Perwaja Steel has in fact ceased all material operations since August 2013 when its dry gas and electricity supplies were curtailed, Perwaja Holdings said in the filing.
“Given the cessation of operations, Perwaja Steel intends to undertake a company-wide retrenchment programme for its employees,” it pointed out.
As of December 15, Perwaja Steel had about 1,000 employees, not 1,500 as stated by the Malaysian news publication, Perwaja Holdings clarified.
“All the employees have been informed on the proposed retrenchment programme, and Perwaja Steel is currently undertaking a consultation process with the employees via their appointed representatives,” it said.
Perwaja Holdings did not disclose any time frame for the programme and said its financial impact on the whole group will only be determined upon finalisation of the terms.
Based in Kemaman in the Malaysian state of Terengganu, Perwaja Steel can produce as much as 1.5 million tpy of direct-reduced iron and 1.3 million tpy of semi-finished steel such as billet and bloom.
News that the company had ceased operations
at its steel meltshop and direct-reduced iron plant were confirmed to Steel First early in January this year.
The company has for over a year been working out a restructuring scheme with its financial lenders and major creditors, as well with Malaysian authorities.
In its latest annual report, filed three weeks ago with Bursa Malaysia, Perwaja Holdings said it was still hoping for a turnaround
and to be transformed into an integrated upstream steel producer despite its financial woes.

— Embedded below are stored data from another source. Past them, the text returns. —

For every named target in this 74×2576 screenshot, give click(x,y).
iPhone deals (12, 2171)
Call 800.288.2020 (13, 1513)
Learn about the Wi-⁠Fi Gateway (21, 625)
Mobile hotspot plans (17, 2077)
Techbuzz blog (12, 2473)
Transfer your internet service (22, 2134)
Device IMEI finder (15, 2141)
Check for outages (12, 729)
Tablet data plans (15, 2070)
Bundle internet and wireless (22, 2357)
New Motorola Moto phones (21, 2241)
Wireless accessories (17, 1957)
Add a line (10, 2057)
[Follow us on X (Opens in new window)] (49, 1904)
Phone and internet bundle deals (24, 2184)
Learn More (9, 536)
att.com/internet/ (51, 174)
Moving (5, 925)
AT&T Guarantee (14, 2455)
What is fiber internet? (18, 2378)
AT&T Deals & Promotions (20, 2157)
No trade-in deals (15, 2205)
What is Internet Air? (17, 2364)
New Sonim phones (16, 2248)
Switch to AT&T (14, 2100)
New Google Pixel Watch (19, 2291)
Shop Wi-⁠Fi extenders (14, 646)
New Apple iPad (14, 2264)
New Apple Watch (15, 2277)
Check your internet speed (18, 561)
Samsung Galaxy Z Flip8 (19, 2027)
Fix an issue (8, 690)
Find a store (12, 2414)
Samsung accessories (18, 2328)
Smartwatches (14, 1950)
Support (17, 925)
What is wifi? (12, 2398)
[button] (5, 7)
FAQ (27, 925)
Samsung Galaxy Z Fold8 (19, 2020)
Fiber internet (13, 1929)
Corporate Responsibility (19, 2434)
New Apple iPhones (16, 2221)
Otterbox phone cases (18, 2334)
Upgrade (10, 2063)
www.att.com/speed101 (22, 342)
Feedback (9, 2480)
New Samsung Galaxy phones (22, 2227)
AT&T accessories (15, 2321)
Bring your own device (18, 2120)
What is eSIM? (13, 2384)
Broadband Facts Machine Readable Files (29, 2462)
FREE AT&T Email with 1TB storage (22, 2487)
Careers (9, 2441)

Meanwhile, state-owned news agency Bernama reported said that the Terengganu state government has requested Eastern Steel to employ the workers laid off by Perwaja Steel.
Eastern Steel, a joint venture between China’s Shougang Group and Malaysia’s Hiap Teck Venture Berhad
, is building a 1.5-million-tpy integrated steel mill in Kemaman, which is expected to come on stream next year.